Collected data:
= = = = =

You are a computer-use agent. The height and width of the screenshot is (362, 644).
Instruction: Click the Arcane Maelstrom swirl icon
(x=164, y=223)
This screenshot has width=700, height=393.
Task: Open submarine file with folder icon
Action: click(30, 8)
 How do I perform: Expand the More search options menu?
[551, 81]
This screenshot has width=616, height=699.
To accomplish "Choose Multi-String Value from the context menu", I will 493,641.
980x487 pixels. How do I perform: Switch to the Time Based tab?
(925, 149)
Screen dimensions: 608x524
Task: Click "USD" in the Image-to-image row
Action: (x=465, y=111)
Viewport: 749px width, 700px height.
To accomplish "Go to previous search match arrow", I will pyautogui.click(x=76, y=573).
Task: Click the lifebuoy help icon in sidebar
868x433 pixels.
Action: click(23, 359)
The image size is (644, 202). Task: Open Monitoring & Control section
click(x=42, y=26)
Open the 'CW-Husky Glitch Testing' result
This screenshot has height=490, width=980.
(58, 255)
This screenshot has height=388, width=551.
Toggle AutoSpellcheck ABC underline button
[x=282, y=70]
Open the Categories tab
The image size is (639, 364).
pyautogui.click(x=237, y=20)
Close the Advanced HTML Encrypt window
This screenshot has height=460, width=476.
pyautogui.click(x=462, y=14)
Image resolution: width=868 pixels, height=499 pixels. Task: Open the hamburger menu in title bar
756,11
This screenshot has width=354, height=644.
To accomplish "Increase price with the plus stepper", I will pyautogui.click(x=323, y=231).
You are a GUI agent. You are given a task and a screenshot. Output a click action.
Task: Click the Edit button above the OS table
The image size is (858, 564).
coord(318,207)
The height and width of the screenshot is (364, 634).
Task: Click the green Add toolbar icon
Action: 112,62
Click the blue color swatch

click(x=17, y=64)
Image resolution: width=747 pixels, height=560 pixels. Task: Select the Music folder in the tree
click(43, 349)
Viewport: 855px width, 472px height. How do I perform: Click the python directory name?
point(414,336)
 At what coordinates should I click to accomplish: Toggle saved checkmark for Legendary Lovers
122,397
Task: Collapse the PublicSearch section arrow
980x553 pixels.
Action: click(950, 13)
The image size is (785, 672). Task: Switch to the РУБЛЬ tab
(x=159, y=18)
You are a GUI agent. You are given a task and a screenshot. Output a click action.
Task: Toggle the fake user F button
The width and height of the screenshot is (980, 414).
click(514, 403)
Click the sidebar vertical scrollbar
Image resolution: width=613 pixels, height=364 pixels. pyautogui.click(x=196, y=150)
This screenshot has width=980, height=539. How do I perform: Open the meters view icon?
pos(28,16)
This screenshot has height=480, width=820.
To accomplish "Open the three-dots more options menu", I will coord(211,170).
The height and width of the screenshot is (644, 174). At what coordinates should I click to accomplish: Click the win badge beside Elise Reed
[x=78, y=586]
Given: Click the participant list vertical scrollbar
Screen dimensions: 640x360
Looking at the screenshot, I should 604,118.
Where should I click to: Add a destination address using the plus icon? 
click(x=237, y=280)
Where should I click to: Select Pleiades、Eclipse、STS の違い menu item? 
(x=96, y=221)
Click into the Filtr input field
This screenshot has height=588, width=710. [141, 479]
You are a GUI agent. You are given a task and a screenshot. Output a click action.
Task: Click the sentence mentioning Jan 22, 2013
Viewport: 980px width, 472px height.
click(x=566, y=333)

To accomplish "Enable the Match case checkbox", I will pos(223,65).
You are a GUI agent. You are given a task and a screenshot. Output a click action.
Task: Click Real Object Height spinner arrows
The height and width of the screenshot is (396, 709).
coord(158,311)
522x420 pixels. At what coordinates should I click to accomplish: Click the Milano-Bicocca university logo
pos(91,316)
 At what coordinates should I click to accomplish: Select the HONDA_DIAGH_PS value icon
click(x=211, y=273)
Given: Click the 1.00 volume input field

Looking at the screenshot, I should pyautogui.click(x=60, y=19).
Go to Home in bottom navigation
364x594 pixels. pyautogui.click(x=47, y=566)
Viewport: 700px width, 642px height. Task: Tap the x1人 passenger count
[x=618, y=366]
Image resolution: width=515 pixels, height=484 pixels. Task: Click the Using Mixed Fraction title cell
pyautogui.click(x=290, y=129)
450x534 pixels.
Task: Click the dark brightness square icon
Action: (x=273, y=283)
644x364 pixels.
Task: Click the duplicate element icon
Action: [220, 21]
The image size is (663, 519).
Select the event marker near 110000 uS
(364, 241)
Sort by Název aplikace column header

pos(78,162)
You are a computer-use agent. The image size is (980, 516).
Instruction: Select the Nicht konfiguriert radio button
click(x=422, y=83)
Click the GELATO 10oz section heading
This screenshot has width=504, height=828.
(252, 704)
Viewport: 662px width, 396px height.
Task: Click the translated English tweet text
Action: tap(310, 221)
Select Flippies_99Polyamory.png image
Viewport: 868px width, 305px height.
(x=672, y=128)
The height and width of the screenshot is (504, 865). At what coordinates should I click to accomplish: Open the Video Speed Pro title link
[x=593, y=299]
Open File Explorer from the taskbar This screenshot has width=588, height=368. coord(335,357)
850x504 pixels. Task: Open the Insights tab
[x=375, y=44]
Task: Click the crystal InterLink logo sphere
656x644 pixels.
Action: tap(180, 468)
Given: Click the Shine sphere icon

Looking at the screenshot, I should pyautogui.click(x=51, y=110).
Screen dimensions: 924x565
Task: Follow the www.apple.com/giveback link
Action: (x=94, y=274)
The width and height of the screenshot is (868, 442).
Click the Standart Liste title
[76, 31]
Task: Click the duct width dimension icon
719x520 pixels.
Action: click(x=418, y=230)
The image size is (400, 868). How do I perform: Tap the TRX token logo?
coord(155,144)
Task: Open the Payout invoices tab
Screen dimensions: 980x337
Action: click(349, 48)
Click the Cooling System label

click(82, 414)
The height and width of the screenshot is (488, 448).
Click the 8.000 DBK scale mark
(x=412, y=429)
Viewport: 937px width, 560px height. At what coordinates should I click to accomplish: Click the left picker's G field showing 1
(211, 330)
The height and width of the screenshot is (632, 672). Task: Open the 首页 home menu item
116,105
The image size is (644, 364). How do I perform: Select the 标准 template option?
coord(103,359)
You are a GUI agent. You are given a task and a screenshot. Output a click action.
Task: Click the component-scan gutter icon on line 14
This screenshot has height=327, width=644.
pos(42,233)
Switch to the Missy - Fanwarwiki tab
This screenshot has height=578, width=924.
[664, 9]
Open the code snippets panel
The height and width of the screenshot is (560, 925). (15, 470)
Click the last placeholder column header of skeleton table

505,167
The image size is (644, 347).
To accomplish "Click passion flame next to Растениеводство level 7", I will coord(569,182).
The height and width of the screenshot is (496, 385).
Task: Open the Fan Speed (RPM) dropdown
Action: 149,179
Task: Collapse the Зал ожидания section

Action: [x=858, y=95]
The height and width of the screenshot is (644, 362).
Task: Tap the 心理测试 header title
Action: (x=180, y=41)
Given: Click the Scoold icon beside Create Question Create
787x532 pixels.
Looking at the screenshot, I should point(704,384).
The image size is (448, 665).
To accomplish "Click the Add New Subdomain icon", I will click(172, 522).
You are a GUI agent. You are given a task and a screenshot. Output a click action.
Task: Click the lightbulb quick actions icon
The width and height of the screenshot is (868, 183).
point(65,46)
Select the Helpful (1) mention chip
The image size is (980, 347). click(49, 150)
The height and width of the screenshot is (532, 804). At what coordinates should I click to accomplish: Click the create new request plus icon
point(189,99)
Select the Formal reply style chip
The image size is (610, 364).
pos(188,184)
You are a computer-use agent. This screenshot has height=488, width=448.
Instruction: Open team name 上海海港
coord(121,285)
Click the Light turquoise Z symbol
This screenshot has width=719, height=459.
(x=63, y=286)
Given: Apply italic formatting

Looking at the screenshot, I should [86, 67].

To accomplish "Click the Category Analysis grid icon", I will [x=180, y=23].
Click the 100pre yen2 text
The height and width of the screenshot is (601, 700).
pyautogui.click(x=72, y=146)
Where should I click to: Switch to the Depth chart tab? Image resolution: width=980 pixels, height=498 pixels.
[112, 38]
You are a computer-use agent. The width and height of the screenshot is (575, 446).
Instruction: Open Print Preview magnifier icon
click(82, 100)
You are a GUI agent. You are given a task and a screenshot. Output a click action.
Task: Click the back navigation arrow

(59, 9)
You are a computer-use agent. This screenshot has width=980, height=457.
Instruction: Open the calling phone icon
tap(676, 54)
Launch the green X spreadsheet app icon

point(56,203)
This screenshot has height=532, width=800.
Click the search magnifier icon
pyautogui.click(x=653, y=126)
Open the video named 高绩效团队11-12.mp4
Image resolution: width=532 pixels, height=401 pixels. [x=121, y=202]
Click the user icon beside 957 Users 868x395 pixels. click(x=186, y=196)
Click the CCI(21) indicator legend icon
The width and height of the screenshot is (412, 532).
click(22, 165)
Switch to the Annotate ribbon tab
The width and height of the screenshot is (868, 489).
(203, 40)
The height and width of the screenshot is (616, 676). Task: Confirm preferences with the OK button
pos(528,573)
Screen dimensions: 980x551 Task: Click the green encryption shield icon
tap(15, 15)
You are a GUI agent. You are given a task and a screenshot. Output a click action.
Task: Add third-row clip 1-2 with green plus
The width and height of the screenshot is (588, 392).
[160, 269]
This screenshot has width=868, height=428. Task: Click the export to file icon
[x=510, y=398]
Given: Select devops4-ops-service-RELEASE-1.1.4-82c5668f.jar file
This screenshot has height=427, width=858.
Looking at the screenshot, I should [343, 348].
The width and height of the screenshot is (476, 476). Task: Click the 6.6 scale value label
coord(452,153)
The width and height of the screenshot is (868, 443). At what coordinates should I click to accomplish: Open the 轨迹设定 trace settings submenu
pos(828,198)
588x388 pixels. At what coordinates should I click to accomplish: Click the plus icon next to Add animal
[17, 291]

= = = = =

What is needed is an exact copy of the entries above, from the first line through the line holding "Task: Collapse the PublicSearch section arrow", with both of those lines kept; please give nothing else.

» Expected output
You are a computer-use agent. The height and width of the screenshot is (362, 644).
Instruction: Click the Arcane Maelstrom swirl icon
(x=164, y=223)
This screenshot has width=700, height=393.
Task: Open submarine file with folder icon
Action: click(30, 8)
 How do I perform: Expand the More search options menu?
[551, 81]
This screenshot has width=616, height=699.
To accomplish "Choose Multi-String Value from the context menu", I will 493,641.
980x487 pixels. How do I perform: Switch to the Time Based tab?
(925, 149)
Screen dimensions: 608x524
Task: Click "USD" in the Image-to-image row
Action: (x=465, y=111)
Viewport: 749px width, 700px height.
To accomplish "Go to previous search match arrow", I will pyautogui.click(x=76, y=573).
Task: Click the lifebuoy help icon in sidebar
868x433 pixels.
Action: click(23, 359)
The image size is (644, 202). Task: Open Monitoring & Control section
click(x=42, y=26)
Open the 'CW-Husky Glitch Testing' result
This screenshot has height=490, width=980.
(58, 255)
This screenshot has height=388, width=551.
Toggle AutoSpellcheck ABC underline button
[x=282, y=70]
Open the Categories tab
The image size is (639, 364).
pyautogui.click(x=237, y=20)
Close the Advanced HTML Encrypt window
This screenshot has height=460, width=476.
pyautogui.click(x=462, y=14)
Image resolution: width=868 pixels, height=499 pixels. Task: Open the hamburger menu in title bar
756,11
This screenshot has width=354, height=644.
To accomplish "Increase price with the plus stepper", I will pyautogui.click(x=323, y=231).
You are a GUI agent. You are given a task and a screenshot. Output a click action.
Task: Click the Edit button above the OS table
The image size is (858, 564).
coord(318,207)
The height and width of the screenshot is (364, 634).
Task: Click the green Add toolbar icon
Action: 112,62
Click the blue color swatch

click(x=17, y=64)
Image resolution: width=747 pixels, height=560 pixels. Task: Select the Music folder in the tree
click(43, 349)
Viewport: 855px width, 472px height. How do I perform: Click the python directory name?
point(414,336)
 At what coordinates should I click to accomplish: Toggle saved checkmark for Legendary Lovers
122,397
Task: Collapse the PublicSearch section arrow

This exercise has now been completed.